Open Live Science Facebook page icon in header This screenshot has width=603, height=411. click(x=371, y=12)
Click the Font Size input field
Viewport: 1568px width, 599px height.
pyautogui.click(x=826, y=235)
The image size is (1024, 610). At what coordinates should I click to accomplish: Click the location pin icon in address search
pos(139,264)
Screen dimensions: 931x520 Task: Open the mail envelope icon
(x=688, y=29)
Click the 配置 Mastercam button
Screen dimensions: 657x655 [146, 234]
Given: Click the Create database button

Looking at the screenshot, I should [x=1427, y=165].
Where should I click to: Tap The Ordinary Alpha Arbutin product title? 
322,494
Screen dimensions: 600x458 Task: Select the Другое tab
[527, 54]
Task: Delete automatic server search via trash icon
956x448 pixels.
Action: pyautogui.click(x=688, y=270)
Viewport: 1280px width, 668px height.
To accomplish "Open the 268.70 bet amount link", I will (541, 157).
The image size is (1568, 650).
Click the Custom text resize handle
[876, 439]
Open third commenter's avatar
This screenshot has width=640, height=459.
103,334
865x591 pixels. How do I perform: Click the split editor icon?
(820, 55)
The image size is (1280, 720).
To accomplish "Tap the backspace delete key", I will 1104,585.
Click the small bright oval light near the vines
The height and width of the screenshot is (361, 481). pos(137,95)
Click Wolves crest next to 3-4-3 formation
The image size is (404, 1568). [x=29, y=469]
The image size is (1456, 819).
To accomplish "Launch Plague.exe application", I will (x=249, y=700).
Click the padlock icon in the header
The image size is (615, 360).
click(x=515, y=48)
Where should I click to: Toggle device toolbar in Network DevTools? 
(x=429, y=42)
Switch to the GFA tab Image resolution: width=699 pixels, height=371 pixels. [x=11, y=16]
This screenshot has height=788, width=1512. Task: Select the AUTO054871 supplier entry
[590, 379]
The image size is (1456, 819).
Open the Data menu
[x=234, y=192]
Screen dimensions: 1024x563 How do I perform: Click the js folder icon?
==========
## What you are asked to do
Please return all of the records above word for word, keeping each line as it appears.

## Final answer
Open Live Science Facebook page icon in header This screenshot has width=603, height=411. click(x=371, y=12)
Click the Font Size input field
Viewport: 1568px width, 599px height.
pyautogui.click(x=826, y=235)
The image size is (1024, 610). At what coordinates should I click to accomplish: Click the location pin icon in address search
pos(139,264)
Screen dimensions: 931x520 Task: Open the mail envelope icon
(x=688, y=29)
Click the 配置 Mastercam button
Screen dimensions: 657x655 [146, 234]
Given: Click the Create database button

Looking at the screenshot, I should [x=1427, y=165].
Where should I click to: Tap The Ordinary Alpha Arbutin product title? 
322,494
Screen dimensions: 600x458 Task: Select the Другое tab
[527, 54]
Task: Delete automatic server search via trash icon
956x448 pixels.
Action: pyautogui.click(x=688, y=270)
Viewport: 1280px width, 668px height.
To accomplish "Open the 268.70 bet amount link", I will (541, 157).
The image size is (1568, 650).
Click the Custom text resize handle
[876, 439]
Open third commenter's avatar
This screenshot has width=640, height=459.
103,334
865x591 pixels. How do I perform: Click the split editor icon?
(820, 55)
The image size is (1280, 720).
To accomplish "Tap the backspace delete key", I will 1104,585.
Click the small bright oval light near the vines
The height and width of the screenshot is (361, 481). pos(137,95)
Click Wolves crest next to 3-4-3 formation
The image size is (404, 1568). [x=29, y=469]
The image size is (1456, 819).
To accomplish "Launch Plague.exe application", I will (x=249, y=700).
Click the padlock icon in the header
The image size is (615, 360).
click(x=515, y=48)
Where should I click to: Toggle device toolbar in Network DevTools? 
(x=429, y=42)
Switch to the GFA tab Image resolution: width=699 pixels, height=371 pixels. [x=11, y=16]
This screenshot has height=788, width=1512. Task: Select the AUTO054871 supplier entry
[590, 379]
The image size is (1456, 819).
Open the Data menu
[x=234, y=192]
Screen dimensions: 1024x563 How do I perform: Click the js folder icon?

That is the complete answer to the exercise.